Scopo della revisione della strategia UE sulla biodiversità è valutare se siamo sulla buona strada per raggiungere l’obiettivo di arrestare la perdita di biodiversità entro la fatidica data del 2020 – alla quale fanno riferimento molte delle politiche dedicate alla sostenibilità ambientale. Qualche passo in avanti l’Unione Europea l’ha sicuramente fatto. Ma la perdita di biodiversità sembra inarrestabile e sarà molto difficile arrivare ai risultati fissati in 5 anni. Con tutto quello che ne consegue in termini di ricadute sull’ambiente e costi economici.
Innanzitutto, occorre fare molto di più, in concreto, per tradurre le politiche dell’UE in azione. Dal dire al fare… E questo è impossibile senza l’impegno degli Stati Membri, ai quali spetta il compito di attuare la legislazione UE in materia di protezione della natura. L’effettivo arresto della perdita di biodiversità dipende, infatti, soprattutto da quanto efficacemente le questioni legate alla biodiversità sono integrate nelle politiche in materia di agricoltura, silvicoltura, pesca, sviluppo regionale e commercio. Dal canto suo la Commissione sta attualmente effettuando un controllo dell’adeguatezza (check-up) delle Direttive Uccelli e Habitat, per verificare se stiano raggiungendo gli obiettivi nel modo più efficiente. Inoltre, la strategia dell’UE per le infrastrutture verdi, quando sarà attuata, dovrebbe comportare vari benefici per una serie di settori, comprese proprio l’agricoltura, la silvicoltura e la pesca.
Le specie esotiche invasive sono, tra le altre cose, una delle più temute minacce alla biodiversità in Europa. Un fenomeno in allarmante crescita che causa danni significativi con un costo pari ad almeno 12 miliardi di Euro l’anno. Un problema al quale cerca di porre rimedio un Regolamento da poco entrato in vigore mentre, parallelamente, si sta lavorando per definire, entro l’inizio del 2016, un elenco delle specie invasive valido per l’intero territorio UE.

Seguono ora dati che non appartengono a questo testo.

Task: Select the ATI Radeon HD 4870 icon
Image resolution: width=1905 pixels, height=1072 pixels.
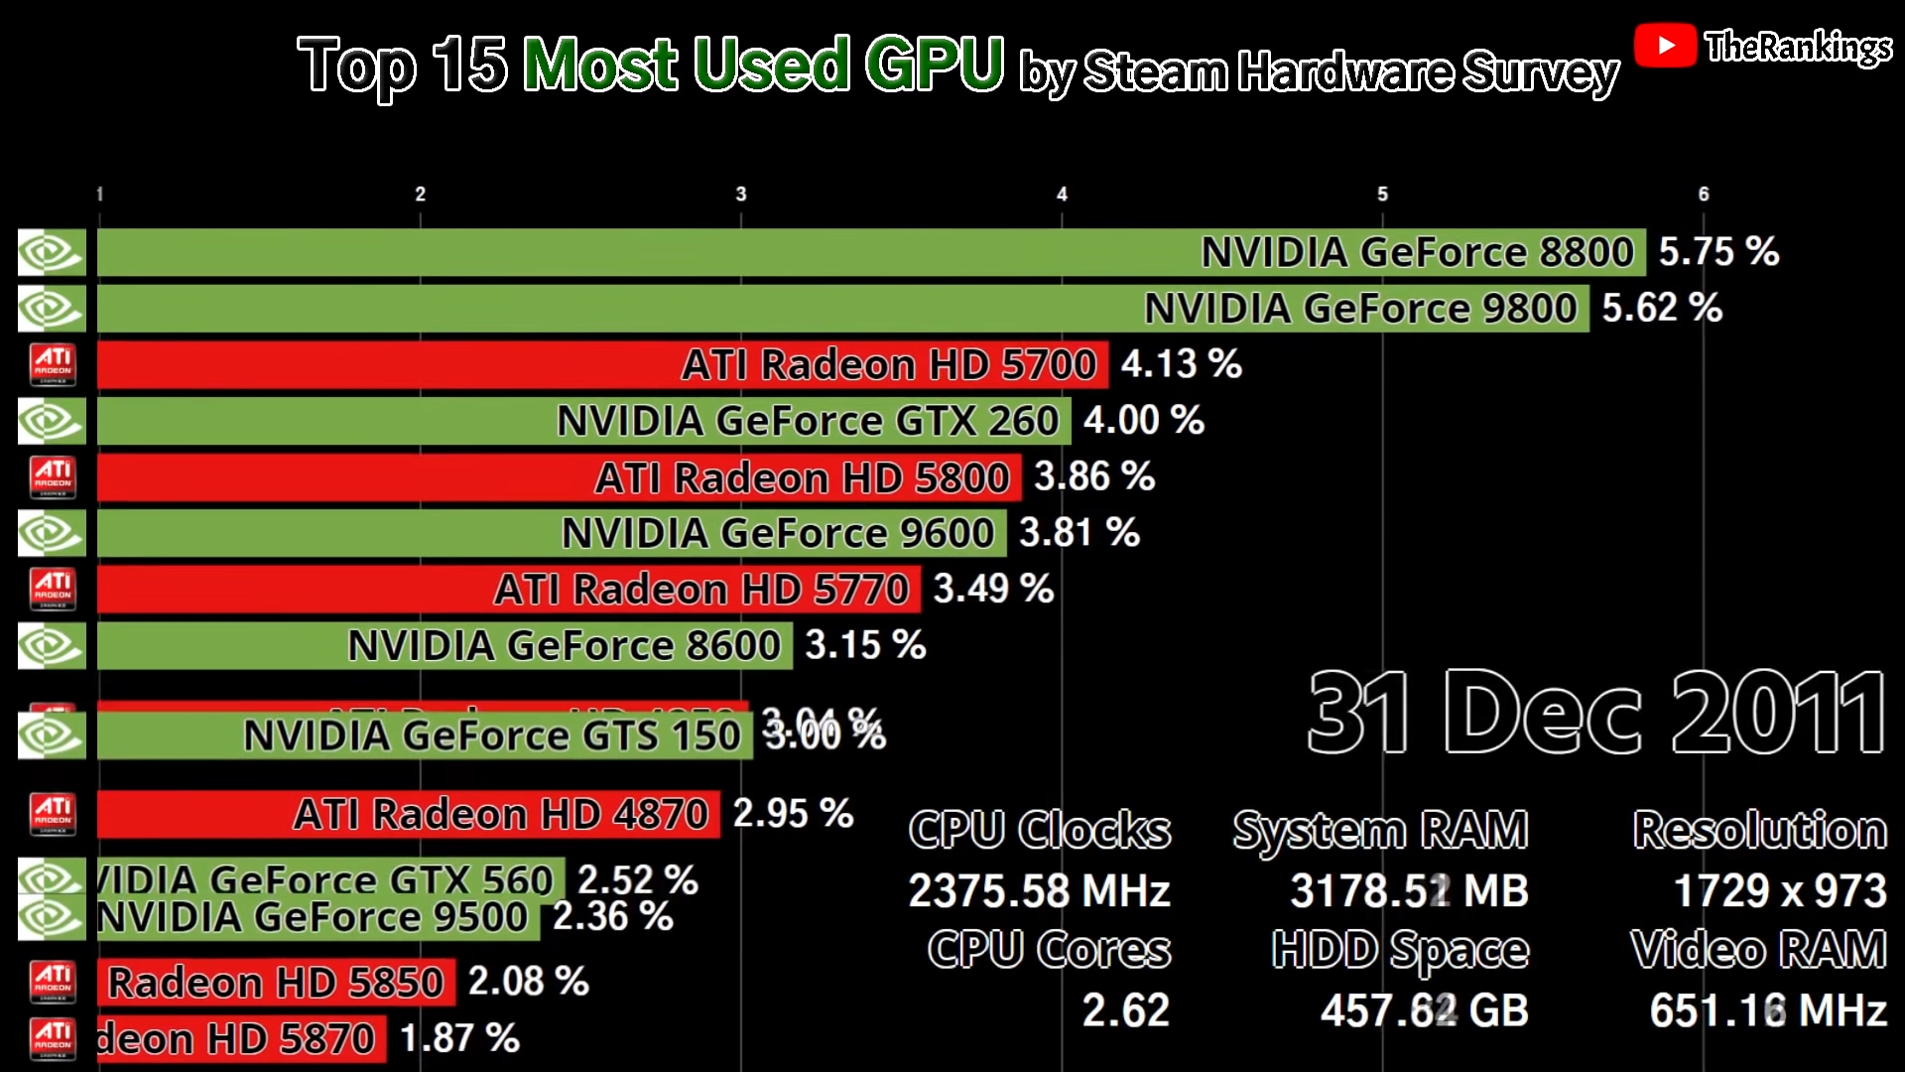Action: point(53,814)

In termini strettamente economici, invece, la perdita della biodiversità costa in generale all’UE il 3% del PIL aggregato, circa 450 miliardi di euro ogni anno. Senza contare le ricadute in termini occupazionali. I siti di interesse Natura 2000, la rete di protezione europea della biodiversità, impiegano circa 12 milioni di persone a tempo pieno fra agricoltura, foreste, pesca e turismo. Sono aree che occupano quasi un quinto del territorio dell’Unione e il 4% della superficie marina.
Ma se da un lato le istituzioni UE sono forse troppo timide quando si tratta di prendere decisioni in campo ambientale, che dire della società civile? L’altra controparte pare non essere poi così tanto consapevole del problema. Almeno da quanto emerge da una recente indagine Eurobarometro dedicata al tema della biodiversità, la cui pubblicazione coincide proprio con quella della revisione firmata dall’Esecutivo di Bruxelles.
Secondo il sondaggio, uno dei primi problemi è proprio la conoscenza dell’argomento. Solo il 60% dei dei 28mila cittadini europei intervistati ha, infatti, sentito parlare di biodiversità e il 73% non conosce la Rete Natura 2000. In generale, però, tutti considerano l’inquinamento (62%) e i disastri provocati dagli uomini (60%) fra le cause principali della perdita di biodiversità.
Il Commissario responsabile per l’Ambiente, gli affari marittimi e la pesca, il maltese Karmenu Vella, ha spiegato che “abbiamo compiuto progressi e ci sono esempi validi da seguire, ma resta tanto da fare per colmare le lacune e raggiungere gli obiettivi in materia di biodiversità all’orizzonte 2020. Perdere biodiversità significa perdere il nostro sistema di sostegno alla vita. Non possiamo permettercelo”.